Photo of Dr. Homer Stryker with a stretcher.

Dr. Homer Stryker circa 1979

"Ronda Stryker and Bill Johnston have given our city, state and nation a wonderful gift that honors Homer Stryker in the most appropriate way possible," says WMU President John M. Dunn. "Their generosity is allowing our community to create a medical school that will enable generations of young people to make their own marks in the same arena he helped revolutionize. The Western Michigan University Homer Stryker M.D. School of Medicine is the ideal name for a school that is being developed around the principle of medical innovation that serves the needs of patients."

In addition to the couple's personal gifts, Dunn says, Stryker Corporation also has made a significant commitment to WMU to support the medical school that will bear its founder's name.

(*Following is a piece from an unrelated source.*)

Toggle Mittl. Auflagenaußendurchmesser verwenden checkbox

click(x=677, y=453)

"This is a wonderful development for our community and for this new medical school," says Borgess President and CEO Paul A. Spaude. "Worldwide, the Stryker name evokes a sense of medical innovation and quality. Here in Kalamazoo, it is synonymous with community commitment. What better name for a medical school that is a true community collaboration."

The new medical school's educational facility will be on its W.E. Upjohn M.D. Campus in downtown Kalamazoo. That site includes a 350,000-square-foot medical research facility currently undergoing renovation and scheduled to open in mid-2014. That site was a gift from MPI Research in late 2011. MPI Research is led by William U. Parfet, great grandson of the campus' namesake, who launched the Upjohn Co. in Kalamazoo in 1886.

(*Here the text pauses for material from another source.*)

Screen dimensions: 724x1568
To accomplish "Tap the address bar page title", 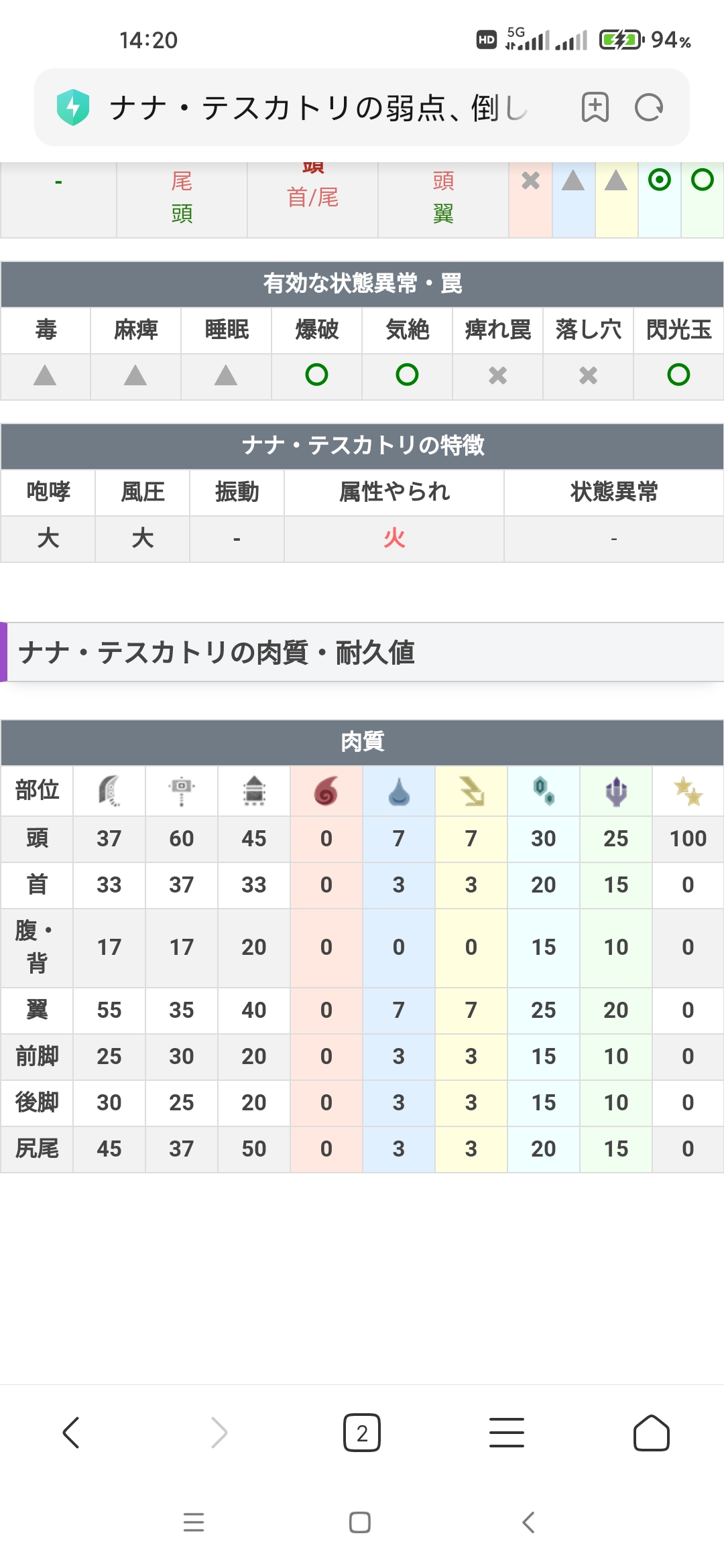I will [x=318, y=107].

"Having the Western Michigan University Homer Stryker M.D. School of Medicine on the W.E. Upjohn M.D. Campus acknowledges the special life sciences legacy that is unique to Kalamazoo," says Frank Sardone, president and CEO of Bronson Healthcare. "Both names reflect the storied traditions that are so much a part of this community—traditions we'll want to introduce to new generations of medical professionals."

The new medical school would not have been possible, say the leaders of all three collaborating organizations, without the early commitment of Ronda Stryker and Bill Johnston.

"It is my privilege and pleasure to be able to now publicly acknowledge their gifts and to let the larger community know who shared our vision and passion for this project early in the process and to whom we all owe a great debt of gratitude," says Dunn, who originally announced the $100 million gift in 2011.

"The medical school continues the exceptional legacy in Kalamazoo of innovation in the life sciences," says Dr. Hal B. Jenson, a physician who is founding dean of the new medical school. "Our graduates will continue in the footsteps of Homer Stryker and will excel as clinicians, educators, researchers, leaders and advocates."

Photo of Homer Stryker taking notes in 1939.

Homer Stryker circa 1939

Dr. Homer Stryker

Homer Stryker (1894-1980) was an Athens, Mich., native who earned a teaching certificate from WMU in 1916, taught briefly and then served in the infantry in France during World War I. After his military service, he earned a medical degree from the University of Michigan in 1925 and later completed a residency in orthopedic surgery at U of M. While still a medical student, he began developing devices to better meet patient needs.

Among Dr. Stryker's many patents and most famous innovations were a turning frame to prevent bedsores in bedridden patients and an oscillating saw to remove casts. He began selling his inventions in 1941. The medical technology company he founded in Kalamazoo has grown into a Fortune 500 company with $9 billion in annual sales and more than 25,000 employees globally. Earlier this year, Fortune magazine named Stryker Corporation one of the "World's Most Admired Companies" for the 13th consecutive year.

About the WMU Homer Stryker M.D. School of Medicine

In planning since 2008, the new medical school was granted preliminary accreditation from the Liaison Committee on Medical Education in October 2012. The school is a private 501(c)(3) nonprofit corporation supported by private gifts, clinical revenue, research activity, tuition from students and endowment income. In addition to its new W.E. Upjohn M.D. Campus, the school includes the WMU School of Medicine Clinics on Oakland Drive, immediately adjacent to the University's main campus.